Monday, 3 November 2014

The Legend of Thumia of Jhijhad- Food series 2

Jhijhad is a Mohulla of the Joshi clan also known as Diwan Rath for having been Diwan to the Chand kings of Almora once upon a time. After the British signed the treaty of Sugauli with the erstwhile Gurkha rulers and the area became a part of the British Company's lands, the Joshis with their long history of erudition, continued to rise by dint of their merit .
The beautiful stone buildings of the Joshi's still stand across the road from my grand mother's house. But most of its illustrious members having departed to the plains, most homes dating back to the past era have come to have a somewhat derelict air about them. Only elderly family members, their attendants and dogs live there, except in the summers when the younger ones come visiting as tourists.

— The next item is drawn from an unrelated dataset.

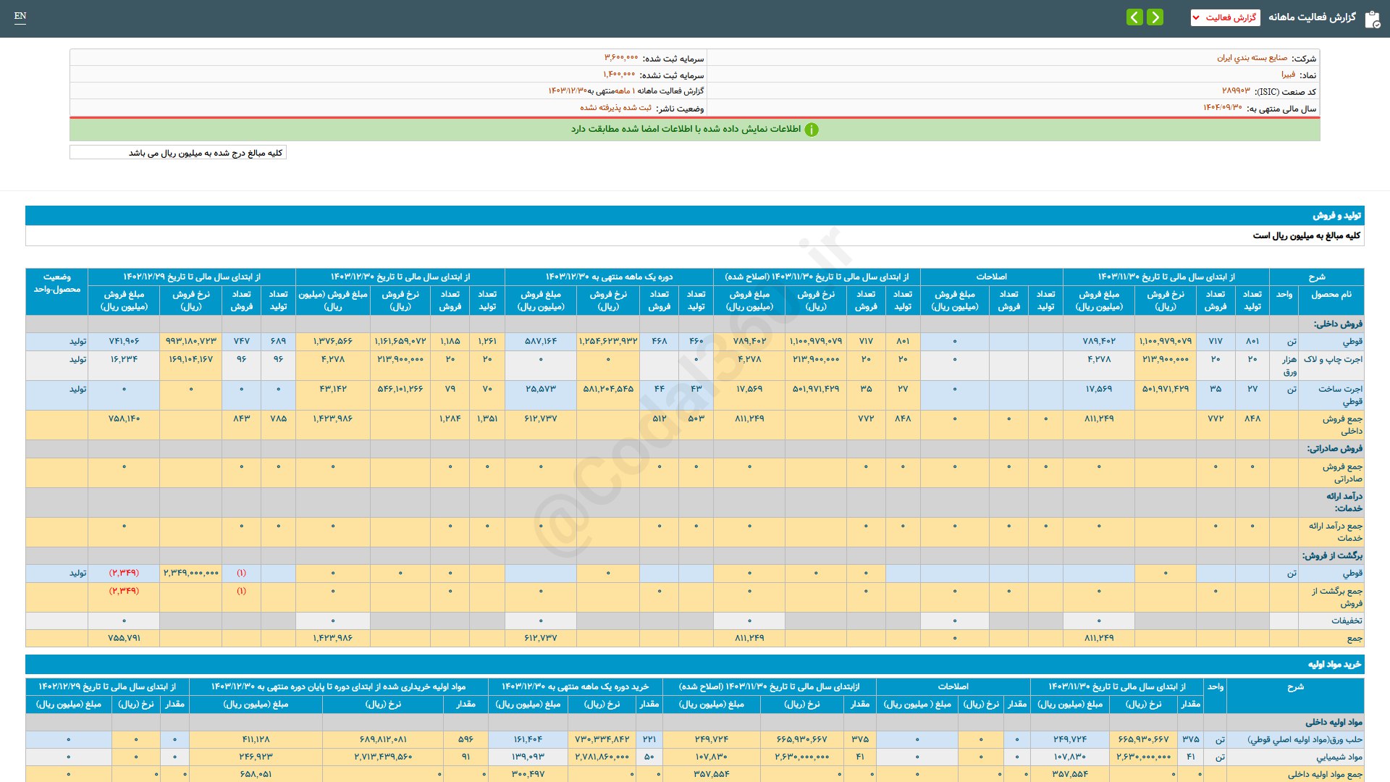Click the خرید مواد اولیه section header
The width and height of the screenshot is (1390, 782).
coord(1334,664)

Once during the days the clan's stars were in ascendance, the house was known for its generosity. Durig that period a Thokdar ( village head) arrived in Almora for a case that required multiple hearings in the Zilla Kutchery( district courts), and asked the locals for a safe place with well cooked meals. There were no hotels and inns in small towns then. So the Thokdar was directed to the Jhijhad Joshis' . He spent the day in the kutchery and then went back to Jhijhad for meals and night stay. No one asked him who he was nor what caste or creed. The multiple daughters in law and their supervising mothers in law served him all his meals in the vast family kitchen where he had selected an innocuous seat behind a pillar ( Thuma). Since it was forbidden to talk while eating, everyone ate in silence and left for their work or bed depending on the time. The family members took it for granted that he must be a relative of one of the daughters in law and therefore merited courtesy with no questions asked about his identity. Somewhere during the months that followed someone christened this silent vistor Thumia ( he who sits near the pillar), and he began to be referred to by the kitchen brigade as such . If he was ever late, the commander in chief would enquire where is Thumia ? Sin will be on my head if he has left without eating . Thumia though, always turned up more or less on time for meals and was served as graciously as any member of the family.
Six months passed thus and Thumia having won his case left for his native village . When he failed to turn up the menfolk were asked to check if his bedding and bags were still around . When it was reported that they were not, it was assumed that the honoured guest Thumia must have left. A month later the people saw a long caravan of mules arrive in town, loaded with all kinds of gifts of food and hand woven woollens. It headed straight for the Joshis' house and was led by no other than Thumia himself. It was reported that once it reached Jhijhad,  Thumia went up to the head of the house and touched his feet saying he had never known the sort of unquestioning generosity and care that was given him for months by the members of the household . Jai Ho ! May you all remain victorious he said and asked his men to unload the gifts for the entire clan.
Thus Thumia. Thus bonds of humanity.